Records for this task Block Start

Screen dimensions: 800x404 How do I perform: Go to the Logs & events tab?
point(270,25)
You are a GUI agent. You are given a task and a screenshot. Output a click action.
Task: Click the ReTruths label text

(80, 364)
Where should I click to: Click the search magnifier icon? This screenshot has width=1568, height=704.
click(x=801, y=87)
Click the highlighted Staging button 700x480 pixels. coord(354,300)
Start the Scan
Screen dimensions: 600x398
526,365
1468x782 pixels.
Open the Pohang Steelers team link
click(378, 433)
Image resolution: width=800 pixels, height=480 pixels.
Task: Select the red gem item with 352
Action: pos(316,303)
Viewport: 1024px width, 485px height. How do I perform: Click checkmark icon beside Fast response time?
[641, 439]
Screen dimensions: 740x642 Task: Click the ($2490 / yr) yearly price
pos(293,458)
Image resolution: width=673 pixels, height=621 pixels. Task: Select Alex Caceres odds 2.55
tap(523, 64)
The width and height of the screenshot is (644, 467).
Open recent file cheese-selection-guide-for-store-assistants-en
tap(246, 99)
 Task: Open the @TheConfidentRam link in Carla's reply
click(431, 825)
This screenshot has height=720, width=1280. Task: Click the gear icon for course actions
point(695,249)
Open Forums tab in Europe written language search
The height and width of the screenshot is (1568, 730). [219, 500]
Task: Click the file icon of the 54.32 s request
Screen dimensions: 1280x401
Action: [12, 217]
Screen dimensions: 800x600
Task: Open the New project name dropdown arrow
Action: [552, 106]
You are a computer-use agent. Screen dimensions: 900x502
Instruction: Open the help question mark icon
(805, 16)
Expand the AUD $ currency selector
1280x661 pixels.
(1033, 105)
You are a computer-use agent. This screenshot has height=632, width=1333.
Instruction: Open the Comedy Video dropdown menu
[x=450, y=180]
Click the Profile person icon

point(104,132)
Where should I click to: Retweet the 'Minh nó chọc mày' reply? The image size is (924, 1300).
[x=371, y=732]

Records for this task Block End

Give back every entry, word for word.

> Exercise answer
Screen dimensions: 800x404 How do I perform: Go to the Logs & events tab?
point(270,25)
You are a GUI agent. You are given a task and a screenshot. Output a click action.
Task: Click the ReTruths label text

(80, 364)
Where should I click to: Click the search magnifier icon? This screenshot has width=1568, height=704.
click(x=801, y=87)
Click the highlighted Staging button 700x480 pixels. coord(354,300)
Start the Scan
Screen dimensions: 600x398
526,365
1468x782 pixels.
Open the Pohang Steelers team link
click(378, 433)
Image resolution: width=800 pixels, height=480 pixels.
Task: Select the red gem item with 352
Action: pos(316,303)
Viewport: 1024px width, 485px height. How do I perform: Click checkmark icon beside Fast response time?
[641, 439]
Screen dimensions: 740x642 Task: Click the ($2490 / yr) yearly price
pos(293,458)
Image resolution: width=673 pixels, height=621 pixels. Task: Select Alex Caceres odds 2.55
tap(523, 64)
The width and height of the screenshot is (644, 467).
Open recent file cheese-selection-guide-for-store-assistants-en
tap(246, 99)
 Task: Open the @TheConfidentRam link in Carla's reply
click(431, 825)
This screenshot has height=720, width=1280. Task: Click the gear icon for course actions
point(695,249)
Open Forums tab in Europe written language search
The height and width of the screenshot is (1568, 730). [219, 500]
Task: Click the file icon of the 54.32 s request
Screen dimensions: 1280x401
Action: [12, 217]
Screen dimensions: 800x600
Task: Open the New project name dropdown arrow
Action: [552, 106]
You are a computer-use agent. Screen dimensions: 900x502
Instruction: Open the help question mark icon
(805, 16)
Expand the AUD $ currency selector
1280x661 pixels.
(1033, 105)
You are a computer-use agent. This screenshot has height=632, width=1333.
Instruction: Open the Comedy Video dropdown menu
[x=450, y=180]
Click the Profile person icon

point(104,132)
Where should I click to: Retweet the 'Minh nó chọc mày' reply? The image size is (924, 1300).
[x=371, y=732]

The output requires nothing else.